### Exercise instructions
Your response should consist of the records below, repeated exactly.

[Stored data]
* * * * * * * * *
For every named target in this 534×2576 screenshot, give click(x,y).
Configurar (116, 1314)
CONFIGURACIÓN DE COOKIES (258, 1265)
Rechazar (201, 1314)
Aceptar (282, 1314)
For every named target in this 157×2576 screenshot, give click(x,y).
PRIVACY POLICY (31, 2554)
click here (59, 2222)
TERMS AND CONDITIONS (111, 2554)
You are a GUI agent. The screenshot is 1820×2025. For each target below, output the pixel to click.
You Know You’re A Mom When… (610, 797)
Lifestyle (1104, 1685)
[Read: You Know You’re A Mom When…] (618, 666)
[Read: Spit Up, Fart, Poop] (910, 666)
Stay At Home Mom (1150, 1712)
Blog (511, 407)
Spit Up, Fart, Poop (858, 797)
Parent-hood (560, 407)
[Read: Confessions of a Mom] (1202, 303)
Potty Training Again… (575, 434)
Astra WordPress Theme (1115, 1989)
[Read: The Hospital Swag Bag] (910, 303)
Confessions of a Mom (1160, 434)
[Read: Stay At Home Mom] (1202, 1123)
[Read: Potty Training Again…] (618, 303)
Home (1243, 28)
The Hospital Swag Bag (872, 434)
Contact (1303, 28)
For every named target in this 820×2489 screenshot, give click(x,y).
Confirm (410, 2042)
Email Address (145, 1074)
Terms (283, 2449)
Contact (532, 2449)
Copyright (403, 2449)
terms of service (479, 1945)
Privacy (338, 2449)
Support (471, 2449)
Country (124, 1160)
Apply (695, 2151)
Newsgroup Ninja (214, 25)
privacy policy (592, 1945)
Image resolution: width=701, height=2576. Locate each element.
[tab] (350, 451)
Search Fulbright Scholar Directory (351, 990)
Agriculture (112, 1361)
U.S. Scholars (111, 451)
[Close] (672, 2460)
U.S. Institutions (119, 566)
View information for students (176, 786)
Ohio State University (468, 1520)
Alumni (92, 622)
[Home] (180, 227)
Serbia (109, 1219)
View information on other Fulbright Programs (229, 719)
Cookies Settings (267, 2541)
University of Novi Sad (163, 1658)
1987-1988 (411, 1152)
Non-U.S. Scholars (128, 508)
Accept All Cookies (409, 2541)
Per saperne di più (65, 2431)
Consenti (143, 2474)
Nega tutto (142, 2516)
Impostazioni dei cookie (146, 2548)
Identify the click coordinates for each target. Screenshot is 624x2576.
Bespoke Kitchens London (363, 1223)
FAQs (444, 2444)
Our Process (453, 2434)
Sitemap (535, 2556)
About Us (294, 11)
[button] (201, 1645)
* * * * * * * * *
### Task result
For every named target in this 534×2576 screenshot, give click(x,y).
Configurar (116, 1314)
CONFIGURACIÓN DE COOKIES (258, 1265)
Rechazar (201, 1314)
Aceptar (282, 1314)
For every named target in this 157×2576 screenshot, give click(x,y).
PRIVACY POLICY (31, 2554)
click here (59, 2222)
TERMS AND CONDITIONS (111, 2554)
You are a GUI agent. The screenshot is 1820×2025. For each target below, output the pixel to click.
You Know You’re A Mom When… (610, 797)
Lifestyle (1104, 1685)
[Read: You Know You’re A Mom When…] (618, 666)
[Read: Spit Up, Fart, Poop] (910, 666)
Stay At Home Mom (1150, 1712)
Blog (511, 407)
Spit Up, Fart, Poop (858, 797)
Parent-hood (560, 407)
[Read: Confessions of a Mom] (1202, 303)
Potty Training Again… (575, 434)
Astra WordPress Theme (1115, 1989)
[Read: The Hospital Swag Bag] (910, 303)
Confessions of a Mom (1160, 434)
[Read: Stay At Home Mom] (1202, 1123)
[Read: Potty Training Again…] (618, 303)
Home (1243, 28)
The Hospital Swag Bag (872, 434)
Contact (1303, 28)
For every named target in this 820×2489 screenshot, give click(x,y).
Confirm (410, 2042)
Email Address (145, 1074)
Terms (283, 2449)
Contact (532, 2449)
Copyright (403, 2449)
terms of service (479, 1945)
Privacy (338, 2449)
Support (471, 2449)
Country (124, 1160)
Apply (695, 2151)
Newsgroup Ninja (214, 25)
privacy policy (592, 1945)
Image resolution: width=701, height=2576. Locate each element.
[tab] (350, 451)
Search Fulbright Scholar Directory (351, 990)
Agriculture (112, 1361)
U.S. Scholars (111, 451)
[Close] (672, 2460)
U.S. Institutions (119, 566)
View information for students (176, 786)
Ohio State University (468, 1520)
Alumni (92, 622)
[Home] (180, 227)
Serbia (109, 1219)
View information on other Fulbright Programs (229, 719)
Cookies Settings (267, 2541)
University of Novi Sad (163, 1658)
1987-1988 (411, 1152)
Non-U.S. Scholars (128, 508)
Accept All Cookies (409, 2541)
Per saperne di più (65, 2431)
Consenti (143, 2474)
Nega tutto (142, 2516)
Impostazioni dei cookie (146, 2548)
Identify the click coordinates for each target. Screenshot is 624x2576.
Bespoke Kitchens London (363, 1223)
FAQs (444, 2444)
Our Process (453, 2434)
Sitemap (535, 2556)
About Us (294, 11)
[button] (201, 1645)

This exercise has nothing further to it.